黄渤的电影,总有一种把人从云端拽回地面的力量。他不演英雄,不扮完美人设,镜头里晃动的,多是那些灰扑扑的、被生活碾压过的小人物。从《疯狂的石头》里那个满口青岛话的笨贼开始,他就成了底层叙事的代名词。这份真实感,到了《斗牛》里,被推向了极致。
《斗牛》讲的是一个叫牛二的村民,在战火中保护一头荷兰奶牛的故事。整部电影几乎就是黄渤的独角戏,他在泥里滚,在雪里爬,跟一头牛说话,跟空气搏斗。最让人忘不掉的是他那张脸,脏兮兮的,眼睛却亮得惊人。他护着那牛,就像护着自己最后一点活下去的念想。这片子看着荒诞,骨子里却透着一种悲凉的坚韧。黄渤把那种小人物的执拗演活了,不是英雄式的伟大,是像野草一样,被踩进泥里还要拼命往上拱的劲儿。
到了《一出好戏》,黄渤自己当了导演。故事把一群人扔到荒岛上,没了手机,没了钱,社会规则全废了。这电影看着像喜剧,其实是个寓言。马进这个角色,从社会底层到意外翻身,再到最后的选择,黄渤把人性在极端环境下的变化,一点一点剥给你看。他告诉你,哪怕到了荒岛上,人还是逃不开那点贪嗔痴。电影里有个片段,一群人对着海面狂欢,黄渤站在人群外,脸上带着笑,眼睛里却全是孤独。那种复杂,比单纯的哭或笑更戳人。
而《疯狂的外星人》干脆把荒诞玩到了外太空。一个耍猴的,一个卖酒的,跟一个外星人搅和到一起。
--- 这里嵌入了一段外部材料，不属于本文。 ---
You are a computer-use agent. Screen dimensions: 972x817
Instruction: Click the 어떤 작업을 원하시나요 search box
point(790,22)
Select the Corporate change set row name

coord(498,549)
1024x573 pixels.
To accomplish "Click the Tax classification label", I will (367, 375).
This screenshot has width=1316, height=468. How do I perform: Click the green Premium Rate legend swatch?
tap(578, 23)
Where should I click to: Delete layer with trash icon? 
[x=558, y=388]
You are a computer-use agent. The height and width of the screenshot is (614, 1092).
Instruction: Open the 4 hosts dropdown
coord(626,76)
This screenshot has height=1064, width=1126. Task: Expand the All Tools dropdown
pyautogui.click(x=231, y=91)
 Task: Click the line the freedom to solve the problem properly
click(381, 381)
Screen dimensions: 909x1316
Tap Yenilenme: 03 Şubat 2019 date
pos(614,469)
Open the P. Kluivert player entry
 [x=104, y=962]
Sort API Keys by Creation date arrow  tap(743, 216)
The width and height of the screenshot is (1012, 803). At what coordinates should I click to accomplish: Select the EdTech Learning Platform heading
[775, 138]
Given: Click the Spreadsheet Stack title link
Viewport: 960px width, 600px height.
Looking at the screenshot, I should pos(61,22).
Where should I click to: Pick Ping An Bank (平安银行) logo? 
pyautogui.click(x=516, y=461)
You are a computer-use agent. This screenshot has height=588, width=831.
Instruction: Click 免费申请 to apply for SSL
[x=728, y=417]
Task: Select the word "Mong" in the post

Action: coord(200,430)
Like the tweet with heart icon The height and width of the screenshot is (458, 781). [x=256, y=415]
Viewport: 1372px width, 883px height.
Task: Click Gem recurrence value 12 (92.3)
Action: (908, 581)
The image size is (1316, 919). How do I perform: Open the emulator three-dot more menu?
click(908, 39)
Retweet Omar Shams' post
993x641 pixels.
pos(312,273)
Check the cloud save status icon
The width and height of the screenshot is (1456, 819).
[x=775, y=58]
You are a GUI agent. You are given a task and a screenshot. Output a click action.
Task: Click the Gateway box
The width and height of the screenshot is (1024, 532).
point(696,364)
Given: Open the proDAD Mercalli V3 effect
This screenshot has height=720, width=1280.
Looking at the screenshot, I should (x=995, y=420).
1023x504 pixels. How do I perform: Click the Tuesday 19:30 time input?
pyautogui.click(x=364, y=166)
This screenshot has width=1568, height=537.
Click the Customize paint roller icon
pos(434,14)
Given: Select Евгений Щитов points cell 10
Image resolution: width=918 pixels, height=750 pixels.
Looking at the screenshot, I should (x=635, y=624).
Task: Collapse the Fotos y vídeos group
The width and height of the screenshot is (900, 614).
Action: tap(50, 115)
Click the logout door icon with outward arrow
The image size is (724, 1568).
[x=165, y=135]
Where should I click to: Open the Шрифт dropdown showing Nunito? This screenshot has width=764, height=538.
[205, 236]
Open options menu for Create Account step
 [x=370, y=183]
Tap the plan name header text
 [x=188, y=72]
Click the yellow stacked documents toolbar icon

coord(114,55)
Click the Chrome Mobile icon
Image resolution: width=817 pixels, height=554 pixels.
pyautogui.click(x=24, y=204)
黄渤演耿浩,一个固执到骨子里的民间艺人。他把外星人当猴训,把高科技当杂耍,这种错位感让人笑到肚子疼。但笑完了,你又会想,他守着的那个破院子,那套老掉牙的把式,到底图什么呢?黄渤用一张苦哈哈的脸,把这种荒诞背后的坚持演得让人心里发酸。
从《斗牛》到《疯狂的外星人》,黄渤的电影里总有一个核心,就是那些被时代甩在后面的人。他们不体面,不聪明,甚至有点轴,但他们身上有种笨拙的生命力。黄渤不拍飞在天上的故事,他只拍那些踩在泥里的、喘着粗气的、灰头土脸的人。而恰恰是这些人,让我们在笑声里,看到了自己的影子。